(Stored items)
•••
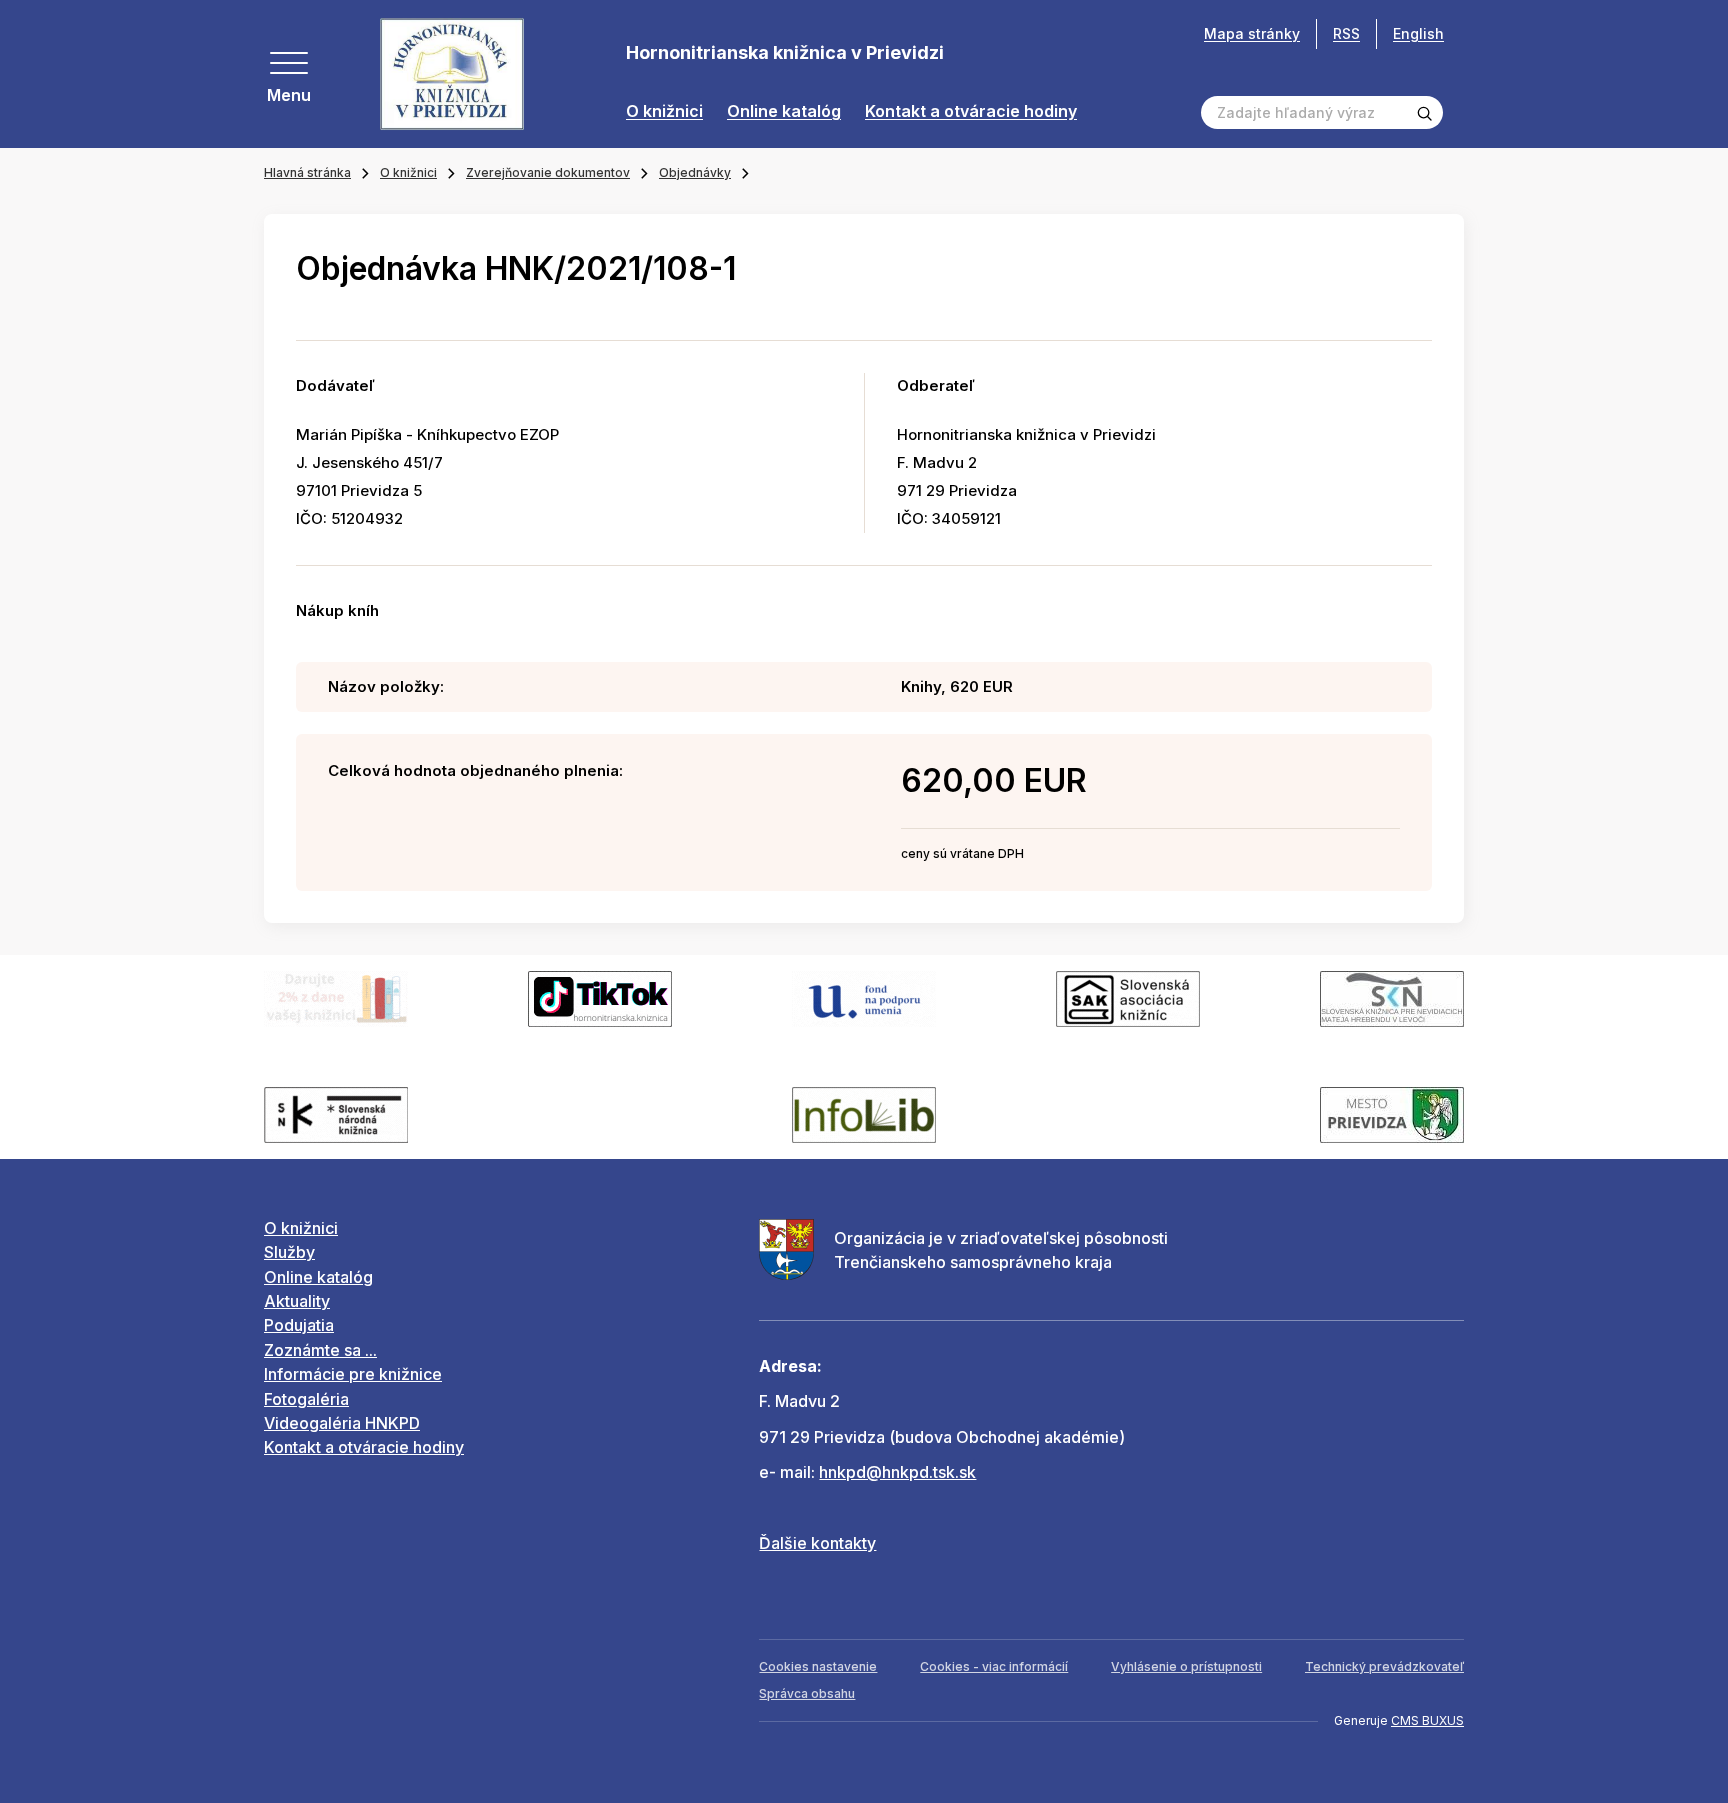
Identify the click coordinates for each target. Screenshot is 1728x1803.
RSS (1346, 33)
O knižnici (664, 111)
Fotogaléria (306, 1399)
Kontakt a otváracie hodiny (971, 111)
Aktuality (297, 1301)
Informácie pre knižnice (353, 1374)
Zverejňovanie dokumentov (548, 172)
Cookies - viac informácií (994, 1666)
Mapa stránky (1252, 34)
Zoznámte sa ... (320, 1350)
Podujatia (299, 1325)
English (1418, 33)
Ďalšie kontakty (817, 1543)
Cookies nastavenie (818, 1666)
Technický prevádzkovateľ (1384, 1666)
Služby (289, 1252)
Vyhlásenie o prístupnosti (1186, 1666)
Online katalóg (784, 111)
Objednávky (695, 172)
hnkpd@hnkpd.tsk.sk (897, 1472)
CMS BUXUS (1427, 1720)
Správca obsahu (807, 1693)
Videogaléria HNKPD (342, 1423)
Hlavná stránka (307, 172)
•••
## Assigned task:
Transcribe the records above exactly as they appear, leaving out any pictures.

## Exercise output:
Identify the click coordinates for each target. Screenshot is 1728x1803.
RSS (1346, 33)
O knižnici (664, 111)
Fotogaléria (306, 1399)
Kontakt a otváracie hodiny (971, 111)
Aktuality (297, 1301)
Informácie pre knižnice (353, 1374)
Zverejňovanie dokumentov (548, 172)
Cookies - viac informácií (994, 1666)
Mapa stránky (1252, 34)
Zoznámte sa ... (320, 1350)
Podujatia (299, 1325)
English (1418, 33)
Ďalšie kontakty (817, 1543)
Cookies nastavenie (818, 1666)
Technický prevádzkovateľ (1384, 1666)
Služby (289, 1252)
Vyhlásenie o prístupnosti (1186, 1666)
Online katalóg (784, 111)
Objednávky (695, 172)
hnkpd@hnkpd.tsk.sk (897, 1472)
CMS BUXUS (1427, 1720)
Správca obsahu (807, 1693)
Videogaléria HNKPD (342, 1423)
Hlavná stránka (307, 172)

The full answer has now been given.